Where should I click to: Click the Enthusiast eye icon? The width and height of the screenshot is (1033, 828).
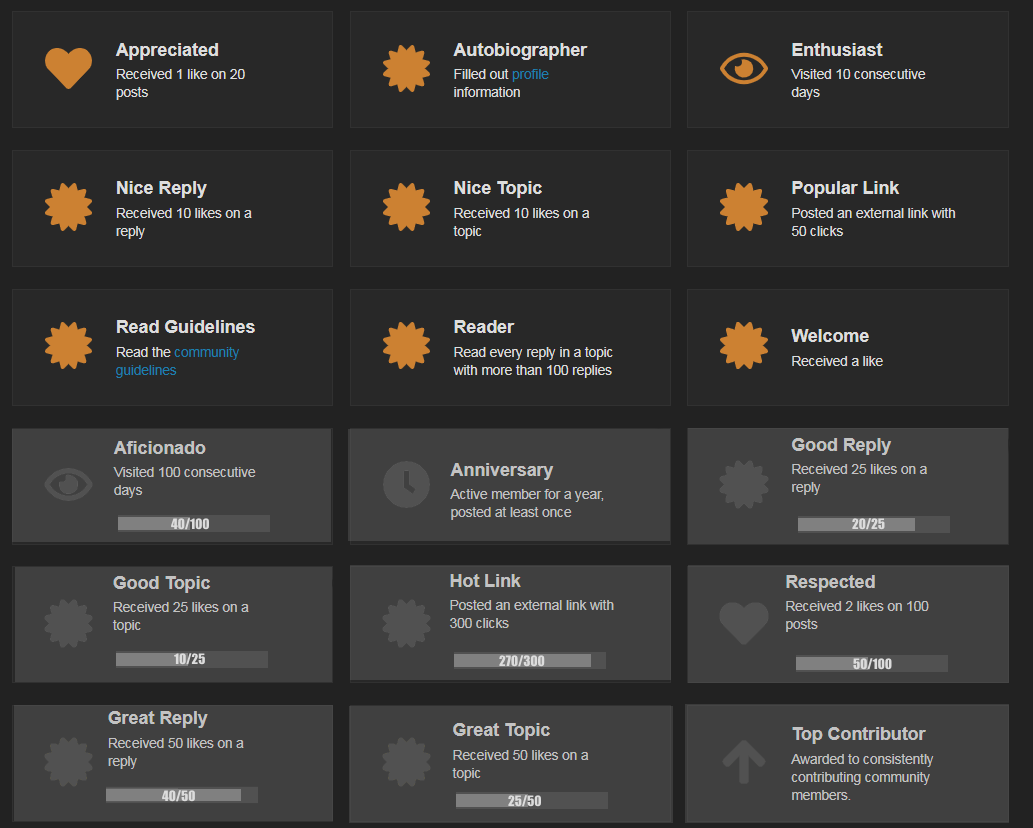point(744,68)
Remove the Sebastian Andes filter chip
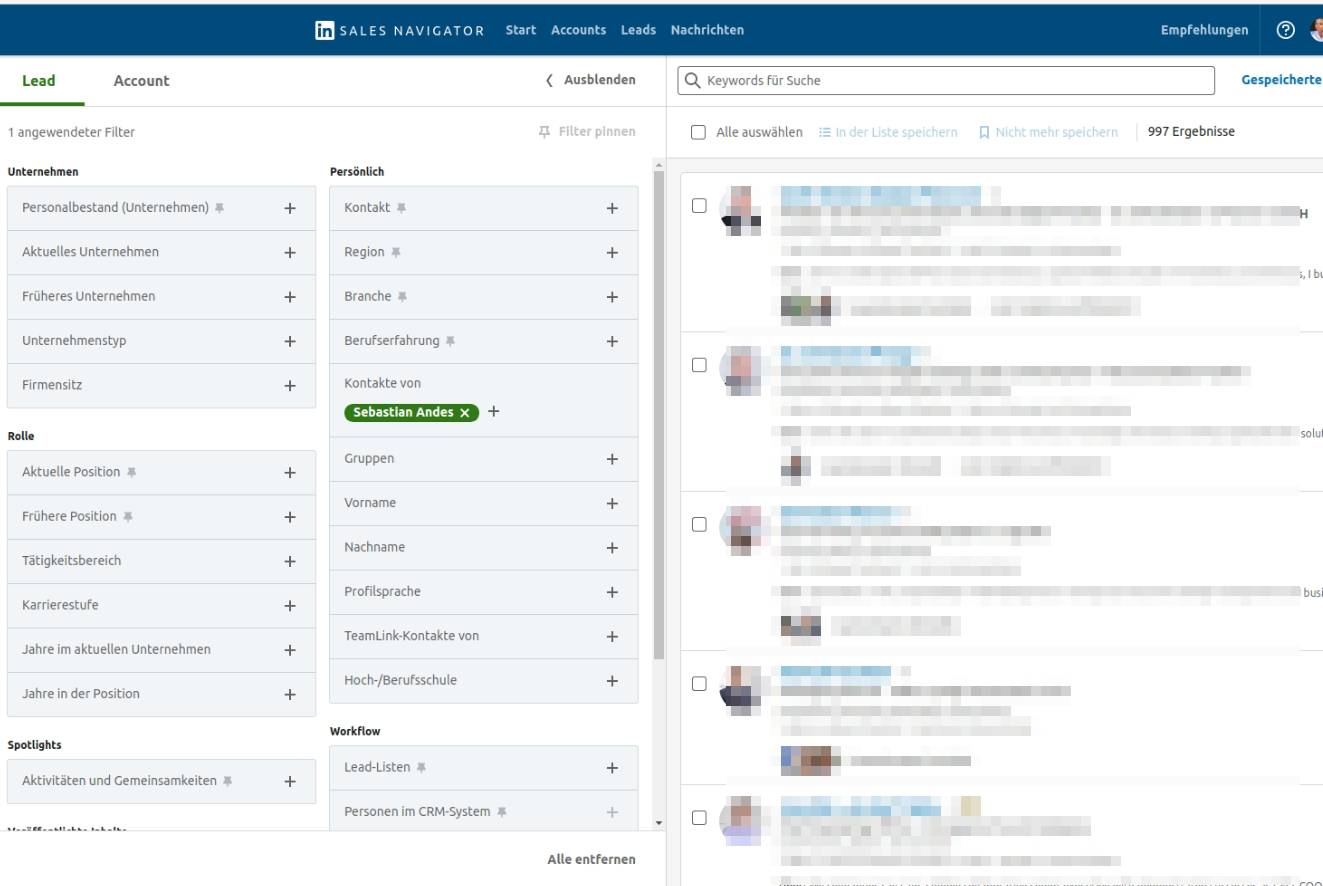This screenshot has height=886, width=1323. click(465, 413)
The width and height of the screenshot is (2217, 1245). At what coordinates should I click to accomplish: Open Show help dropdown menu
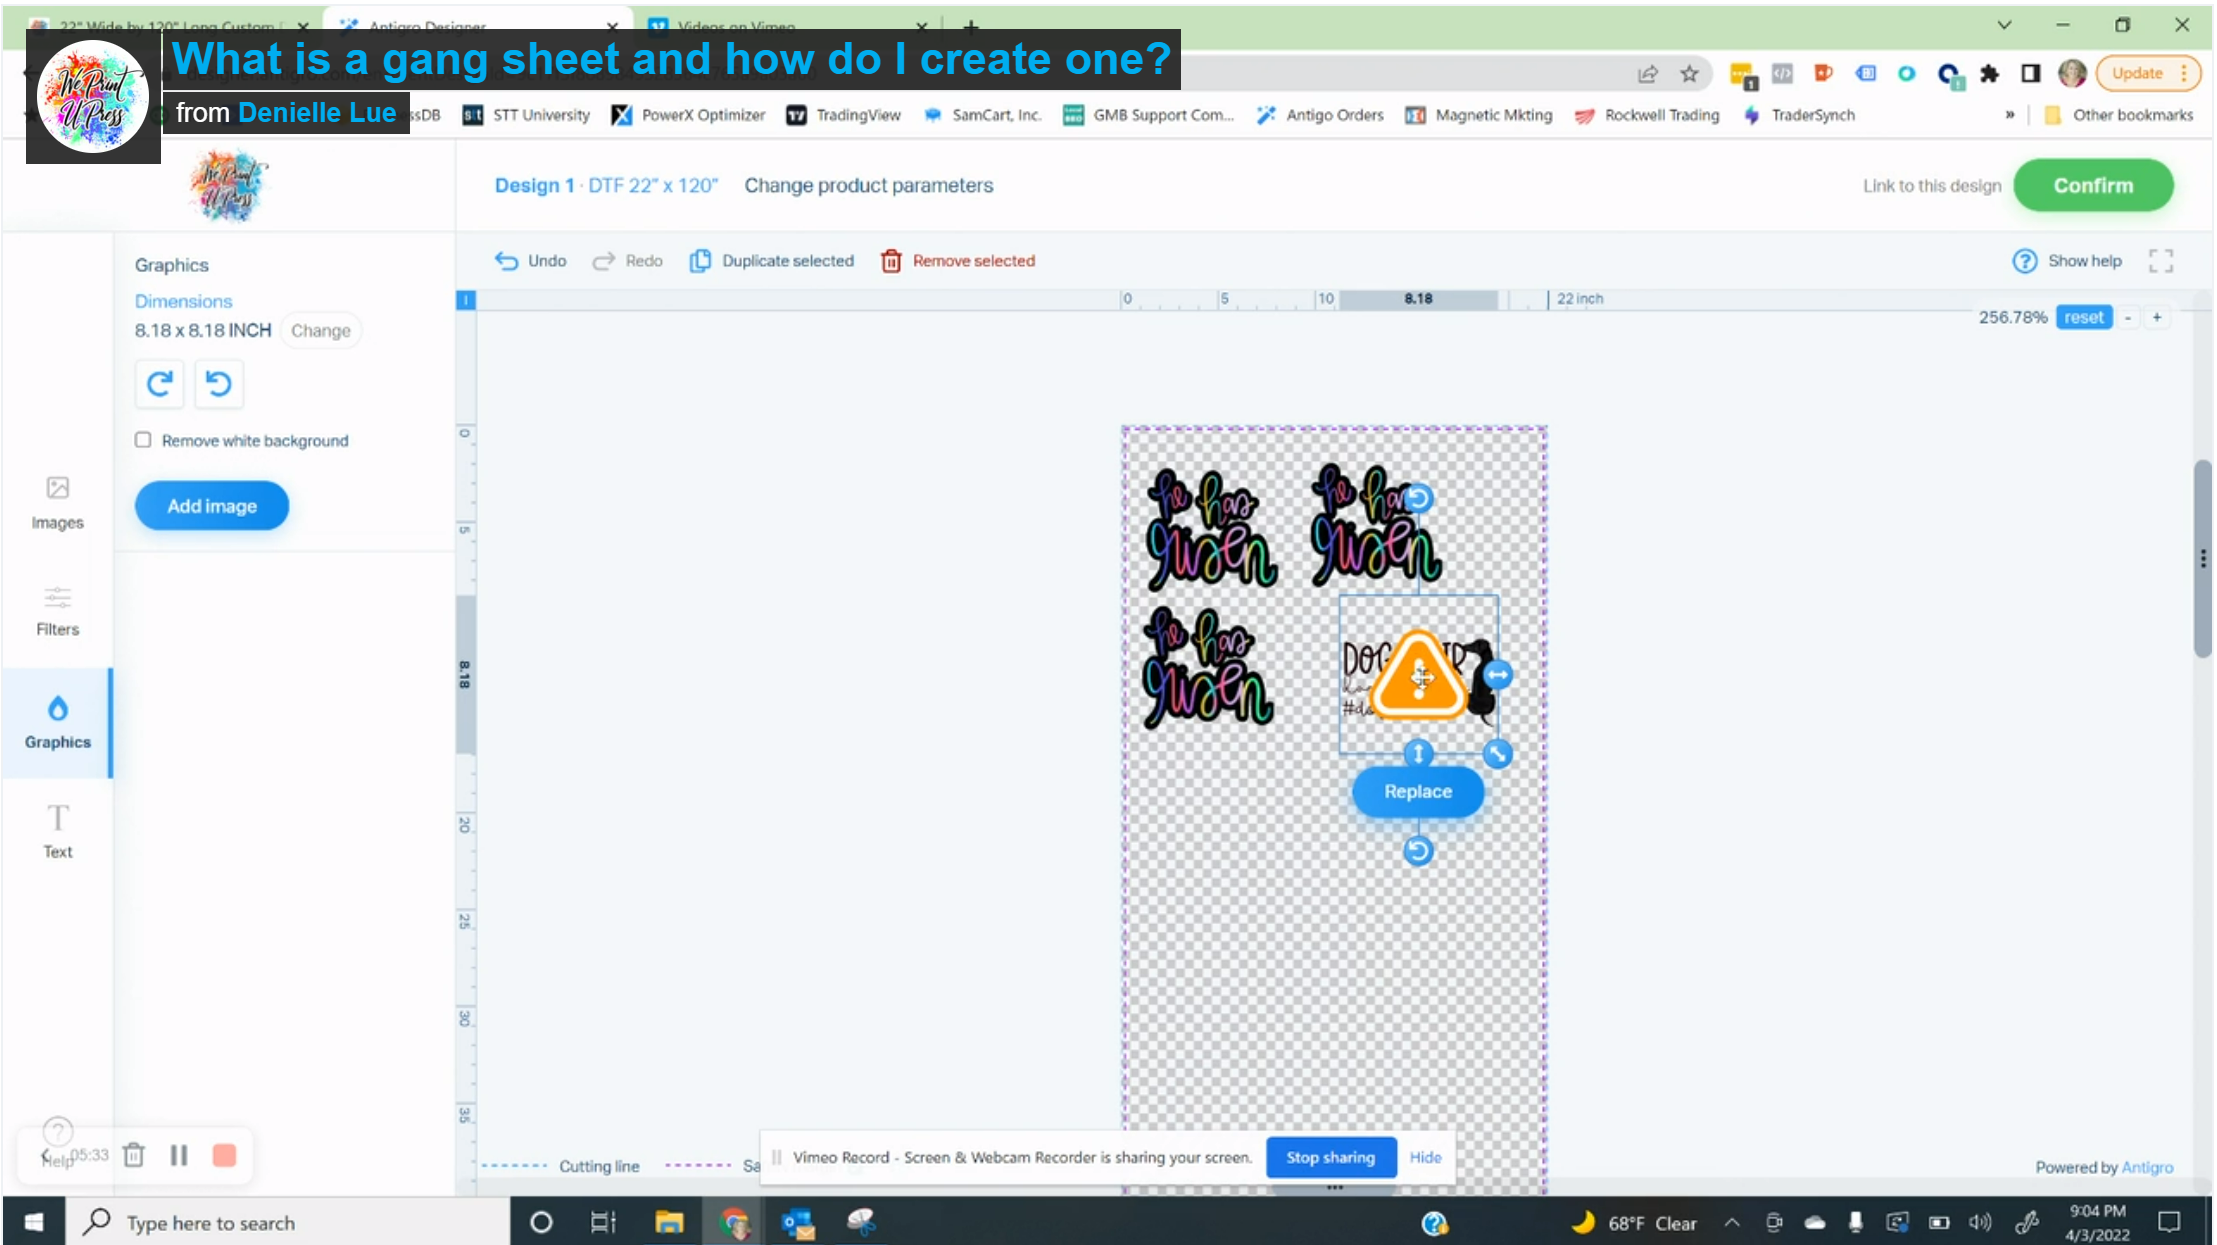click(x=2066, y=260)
§ §
_Exercise aim_
Switch every instance of "width and height" to "size" in the records and write them out again, changing nothing else and omitting the pictures.

_Result for this exercise_
Where should I click to: Click the Enthusiast eye icon? The size of the screenshot is (1033, 828).
point(744,68)
Remove the Sebastian Andes filter chip
This screenshot has height=886, width=1323. click(465, 413)
The size of the screenshot is (2217, 1245). At what coordinates should I click to accomplish: Open Show help dropdown menu
click(x=2066, y=260)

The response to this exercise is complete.